Activity >>
Reproduce all of the data that follows, character for character.

[Collected data entries]
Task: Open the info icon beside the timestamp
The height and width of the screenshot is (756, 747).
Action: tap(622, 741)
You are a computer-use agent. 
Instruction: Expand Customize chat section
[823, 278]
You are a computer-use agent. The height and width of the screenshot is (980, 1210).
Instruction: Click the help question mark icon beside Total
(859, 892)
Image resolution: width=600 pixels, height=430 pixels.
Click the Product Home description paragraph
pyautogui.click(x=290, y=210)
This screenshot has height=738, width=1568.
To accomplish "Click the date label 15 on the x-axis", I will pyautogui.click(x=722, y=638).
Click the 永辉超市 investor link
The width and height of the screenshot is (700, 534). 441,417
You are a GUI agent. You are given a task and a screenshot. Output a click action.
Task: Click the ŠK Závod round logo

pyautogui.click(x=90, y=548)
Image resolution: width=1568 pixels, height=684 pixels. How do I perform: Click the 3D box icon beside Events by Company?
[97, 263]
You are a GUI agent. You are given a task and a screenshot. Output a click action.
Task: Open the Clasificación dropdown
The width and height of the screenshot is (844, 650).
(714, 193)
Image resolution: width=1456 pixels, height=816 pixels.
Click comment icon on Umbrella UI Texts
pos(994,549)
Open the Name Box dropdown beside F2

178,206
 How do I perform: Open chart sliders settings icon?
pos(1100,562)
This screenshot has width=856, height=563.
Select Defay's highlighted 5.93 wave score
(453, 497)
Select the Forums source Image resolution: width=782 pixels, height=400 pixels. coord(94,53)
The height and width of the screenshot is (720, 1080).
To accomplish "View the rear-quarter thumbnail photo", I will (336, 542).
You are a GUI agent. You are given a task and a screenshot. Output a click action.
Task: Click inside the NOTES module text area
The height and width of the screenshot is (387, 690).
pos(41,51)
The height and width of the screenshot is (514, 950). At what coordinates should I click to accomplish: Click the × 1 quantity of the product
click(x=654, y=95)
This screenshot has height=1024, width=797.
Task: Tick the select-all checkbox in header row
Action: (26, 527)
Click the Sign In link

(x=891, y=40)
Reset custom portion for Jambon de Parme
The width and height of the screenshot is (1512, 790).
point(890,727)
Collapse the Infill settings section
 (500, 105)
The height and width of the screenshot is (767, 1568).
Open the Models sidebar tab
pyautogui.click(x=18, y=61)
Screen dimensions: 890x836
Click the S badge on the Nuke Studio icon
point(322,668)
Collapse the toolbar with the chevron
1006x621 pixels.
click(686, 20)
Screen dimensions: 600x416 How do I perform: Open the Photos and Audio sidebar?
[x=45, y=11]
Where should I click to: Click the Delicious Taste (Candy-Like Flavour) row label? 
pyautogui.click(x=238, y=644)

Response to the exercise >>
Task: Open the info icon beside the timestamp
The height and width of the screenshot is (756, 747).
Action: tap(622, 741)
You are a computer-use agent. 
Instruction: Expand Customize chat section
[823, 278]
You are a computer-use agent. The height and width of the screenshot is (980, 1210).
Instruction: Click the help question mark icon beside Total
(859, 892)
Image resolution: width=600 pixels, height=430 pixels.
Click the Product Home description paragraph
pyautogui.click(x=290, y=210)
This screenshot has height=738, width=1568.
To accomplish "Click the date label 15 on the x-axis", I will pyautogui.click(x=722, y=638).
Click the 永辉超市 investor link
The width and height of the screenshot is (700, 534). 441,417
You are a GUI agent. You are given a task and a screenshot. Output a click action.
Task: Click the ŠK Závod round logo

pyautogui.click(x=90, y=548)
Image resolution: width=1568 pixels, height=684 pixels. How do I perform: Click the 3D box icon beside Events by Company?
[97, 263]
You are a GUI agent. You are given a task and a screenshot. Output a click action.
Task: Open the Clasificación dropdown
The width and height of the screenshot is (844, 650).
(714, 193)
Image resolution: width=1456 pixels, height=816 pixels.
Click comment icon on Umbrella UI Texts
pos(994,549)
Open the Name Box dropdown beside F2

178,206
 How do I perform: Open chart sliders settings icon?
pos(1100,562)
This screenshot has width=856, height=563.
Select Defay's highlighted 5.93 wave score
(453, 497)
Select the Forums source Image resolution: width=782 pixels, height=400 pixels. coord(94,53)
The height and width of the screenshot is (720, 1080).
To accomplish "View the rear-quarter thumbnail photo", I will (336, 542).
You are a GUI agent. You are given a task and a screenshot. Output a click action.
Task: Click inside the NOTES module text area
The height and width of the screenshot is (387, 690).
pos(41,51)
The height and width of the screenshot is (514, 950). At what coordinates should I click to accomplish: Click the × 1 quantity of the product
click(x=654, y=95)
This screenshot has height=1024, width=797.
Task: Tick the select-all checkbox in header row
Action: (26, 527)
Click the Sign In link

(x=891, y=40)
Reset custom portion for Jambon de Parme
The width and height of the screenshot is (1512, 790).
point(890,727)
Collapse the Infill settings section
 (500, 105)
The height and width of the screenshot is (767, 1568).
Open the Models sidebar tab
pyautogui.click(x=18, y=61)
Screen dimensions: 890x836
Click the S badge on the Nuke Studio icon
point(322,668)
Collapse the toolbar with the chevron
1006x621 pixels.
click(686, 20)
Screen dimensions: 600x416 How do I perform: Open the Photos and Audio sidebar?
[x=45, y=11]
Where should I click to: Click the Delicious Taste (Candy-Like Flavour) row label? 
pyautogui.click(x=238, y=644)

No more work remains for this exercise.